An efficient implementation of tree-based multicast routing for distributed shared-memory multiprocessors☆
Introduction
The performance of scalable multiprocessors is often determined by how effectively they support processor communication. In many cases, processor communication is slowed down by insufficient throughput and high latency in the interconnection network. It is important, therefore, to design cost-effective techniques that enhance network throughput and reduce message latency.
Interprocessor communications can be classified into three types depending on the number of message destinations, namely one-to-one (unicast), one-to-many (multicast), and one-to-all (broadcast). Of these schemes, unicast and broadcast can be considered a special case of multicast. Multicast communications routinely appear in parallel programs. Typical examples include explicit distribution of data to several nodes or invalidation and update messages in distributed shared-memory multiprocessors [10] (DSMs). Similarly, the inverse of multicast, namely many-to-one messages, is also common. Examples include barrier synchronization and global reductions. It appears, therefore, that optimizing the multicast operation would improve the performance of scalable multiprocessors.

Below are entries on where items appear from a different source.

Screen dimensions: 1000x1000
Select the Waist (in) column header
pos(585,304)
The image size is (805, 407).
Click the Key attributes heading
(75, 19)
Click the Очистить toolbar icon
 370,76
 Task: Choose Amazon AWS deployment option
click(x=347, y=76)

Multicast is supported in hardware by at least one commercial machine. In-deed, the NCube-2 multicomputer supports broadcast and, in addition, multicast messages whose destinations belong to a subcube of the hypercube [16]. This multicast scheme uses a tree-based multicast mechanism to reach nodes within a given subcube. This mechanism, however, is not deadlock-free. Currently, there is not any satisfactory commercial solution to hardware multicast.

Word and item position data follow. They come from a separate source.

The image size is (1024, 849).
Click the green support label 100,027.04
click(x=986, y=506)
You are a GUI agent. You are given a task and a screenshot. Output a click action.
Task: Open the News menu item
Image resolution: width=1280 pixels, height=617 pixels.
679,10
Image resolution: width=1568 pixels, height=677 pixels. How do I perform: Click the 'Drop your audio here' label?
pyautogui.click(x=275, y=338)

Efficient support for multicast has been the subject of much previous academic research. The earliest studies [9], [11] proposed optimal tree-based algorithms for multicast routing based on graph-modeling theory. However, aspects like topology, router design and deadlock problems were not considered. In [1], three deadlock-free multicast protocols were presented. These multicast protocols are specially designed for virtual cut-through networks [8] but no routing algorithm was proposed.
Later, deadlock-freedom was studied for multicast communications in multicomputer networks using wormhole switching [12], [17]. The approach was to define a Hamiltonian path to route multidestination worms while avoiding deadlock. Multicast messages are propagated following one path that visits all destinations without branching at intermediate routers. This type of multicast is called path-based multicast. Routing algorithms like Dual-Path and Multi-Path were proposed for 2-D meshes.
New partially and fully adaptive path-based multicast wormhole routing algorithms called PM, FM, and LD were defined for 2-D meshes [13]. However, the design of deadlock-free adaptive multicast routing algorithms is complex. For this reason, a new theory and methodology for designing deadlock-free adaptive multicast algorithms was proposed in [4], [6]. The theory makes the design of these algorithms easy and efficient. This theory is an extension of a previously proposed theory for deadlock-free unicast routing [5]. Alternative approaches to solve the same problem were proposed in [14], [15].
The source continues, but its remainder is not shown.